Rewrite the lines starting with the one that contains "Click the first checkmark bullet icon" and going on through the one that contains "point(13,22)", keeping the requests as they are but multiplying each coordinate in the answers by 0.55 and rounding to whole numbers, with halves going up. Leave the pictures out of your answer.

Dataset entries
────────────────────

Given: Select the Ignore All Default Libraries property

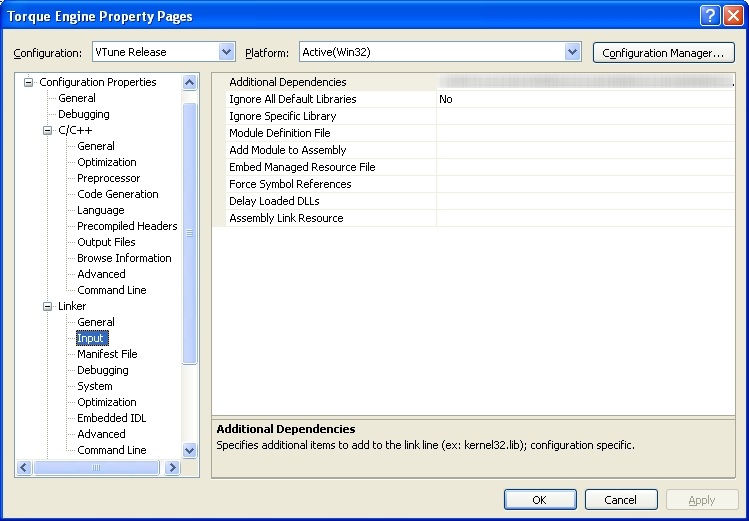Looking at the screenshot, I should 292,99.

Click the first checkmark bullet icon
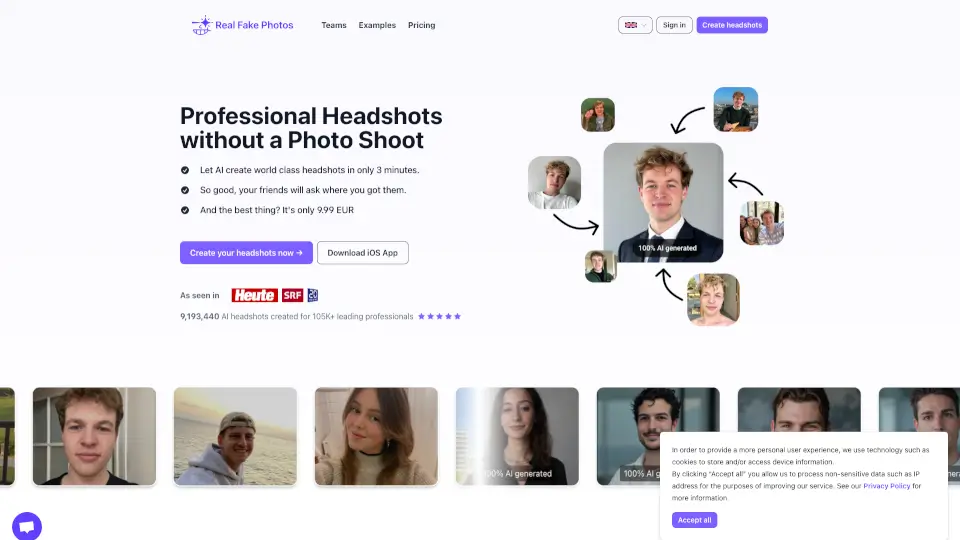point(185,170)
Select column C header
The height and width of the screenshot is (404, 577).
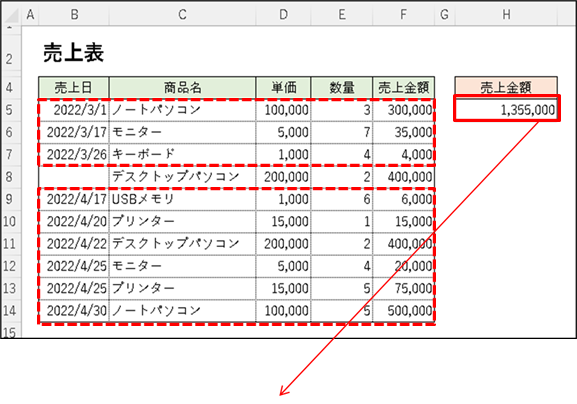(182, 15)
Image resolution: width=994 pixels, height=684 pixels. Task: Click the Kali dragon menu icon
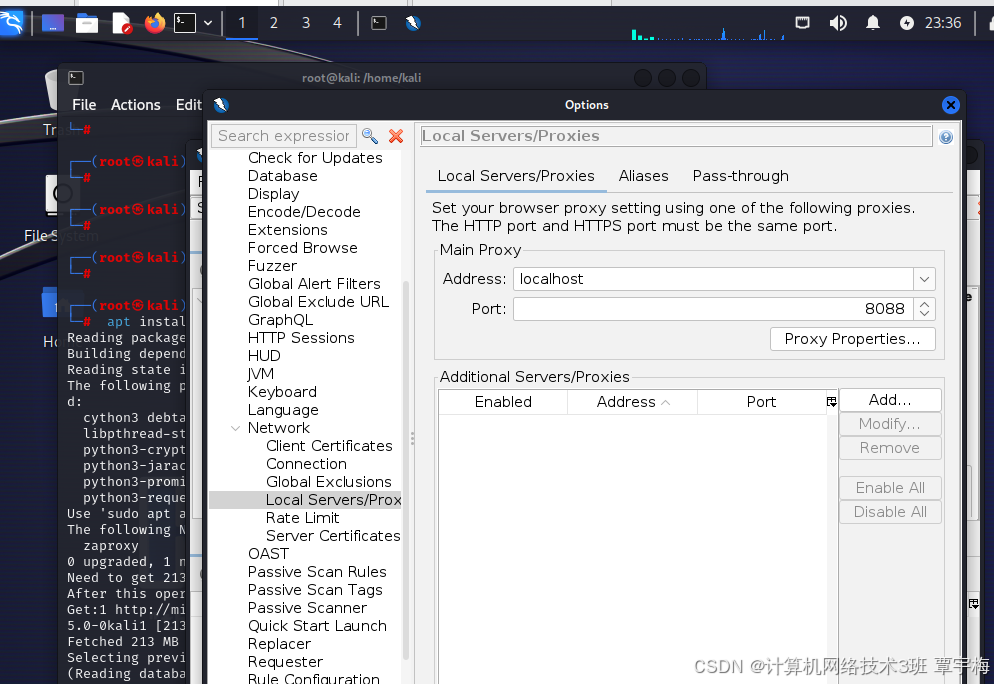point(13,22)
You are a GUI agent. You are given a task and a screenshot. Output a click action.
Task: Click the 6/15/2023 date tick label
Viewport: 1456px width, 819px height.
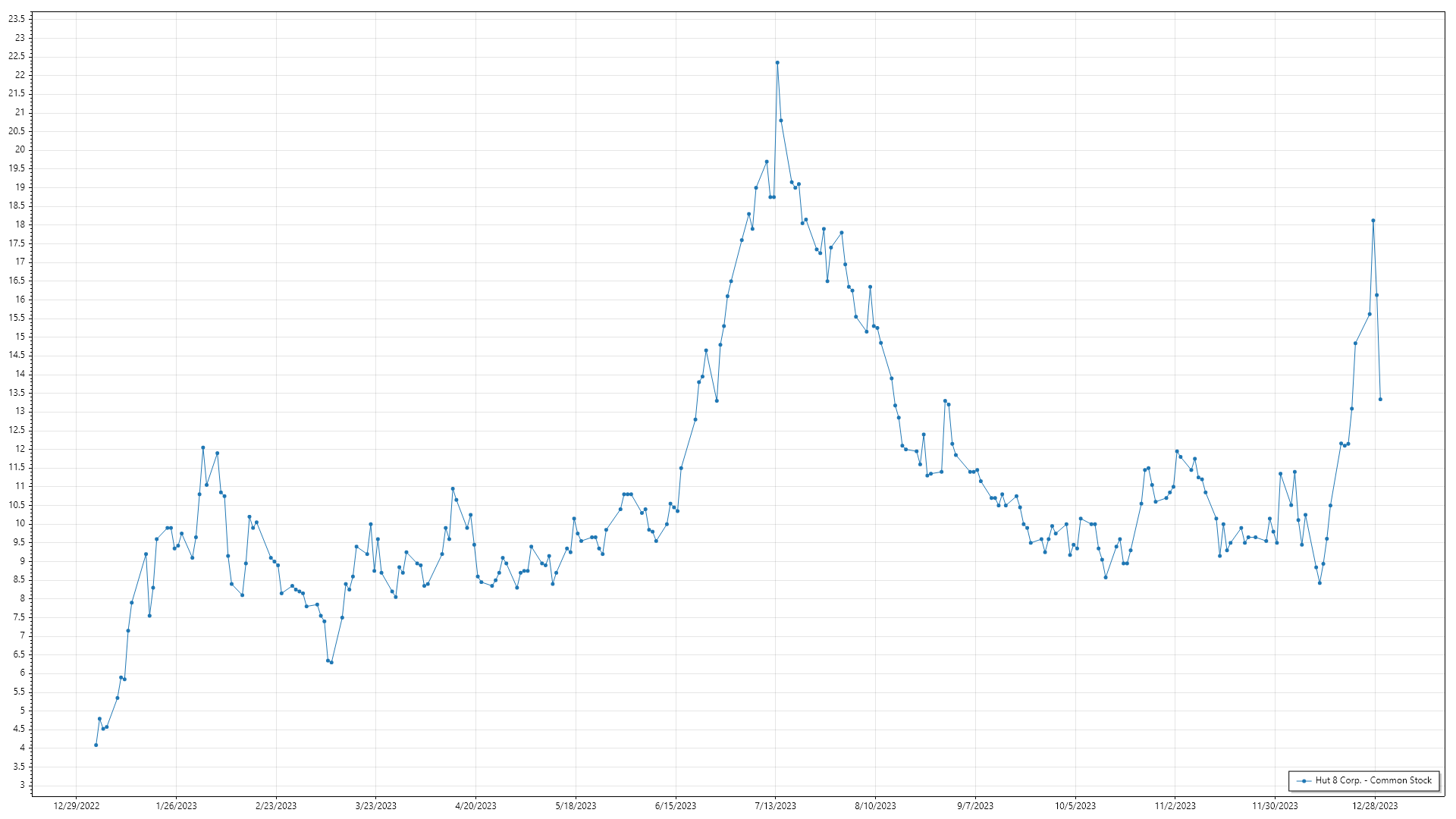[x=675, y=805]
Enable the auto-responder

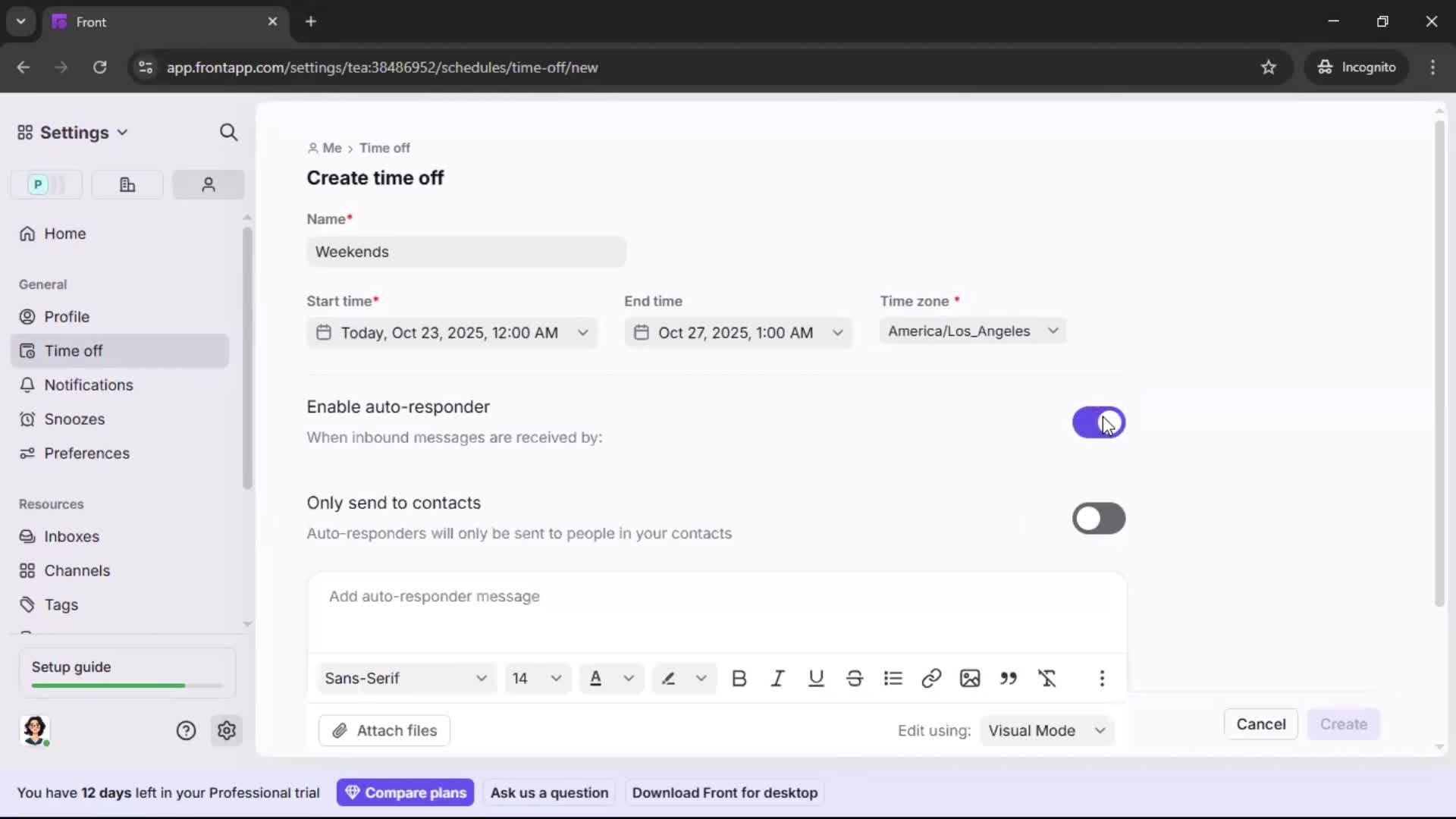[1099, 422]
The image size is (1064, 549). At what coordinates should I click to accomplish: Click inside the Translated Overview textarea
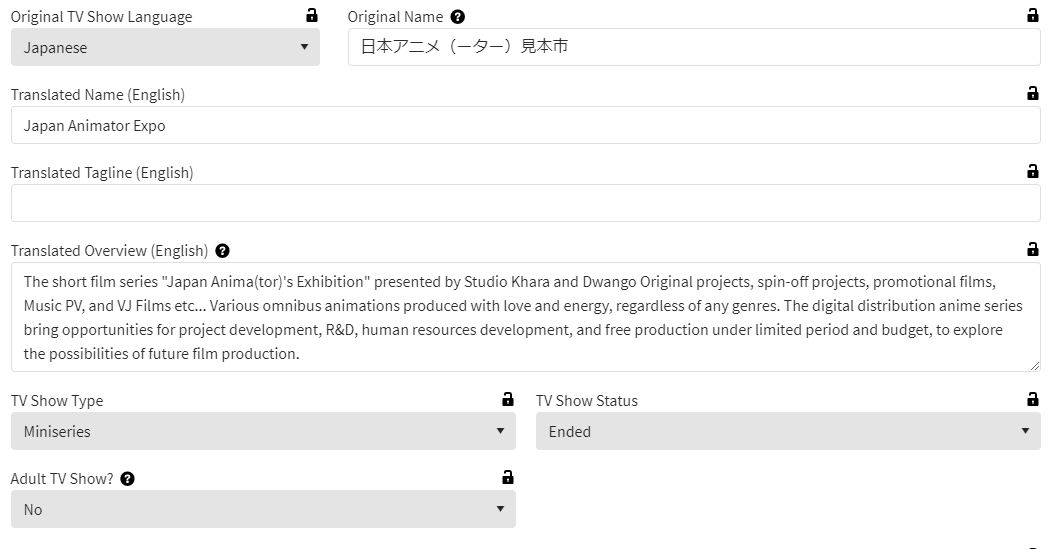(x=525, y=317)
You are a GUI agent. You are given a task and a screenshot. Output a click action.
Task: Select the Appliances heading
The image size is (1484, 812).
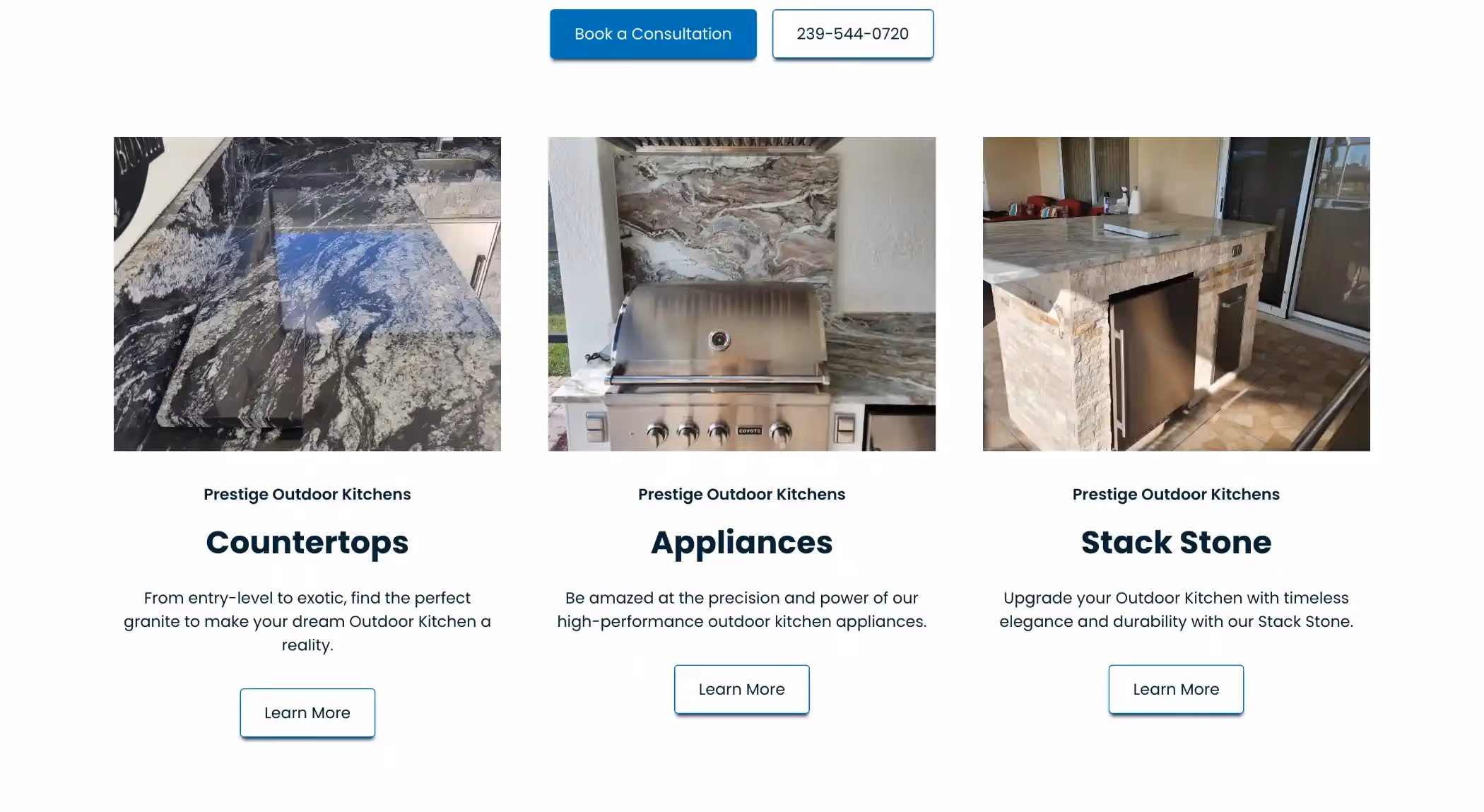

────────────────────

## Full answer
Click the first checkmark bullet icon
point(102,94)
Select column C header
The height and width of the screenshot is (404, 577).
(100, 8)
Image resolution: width=994 pixels, height=684 pixels. Task: Click the Kali dragon menu icon
point(7,12)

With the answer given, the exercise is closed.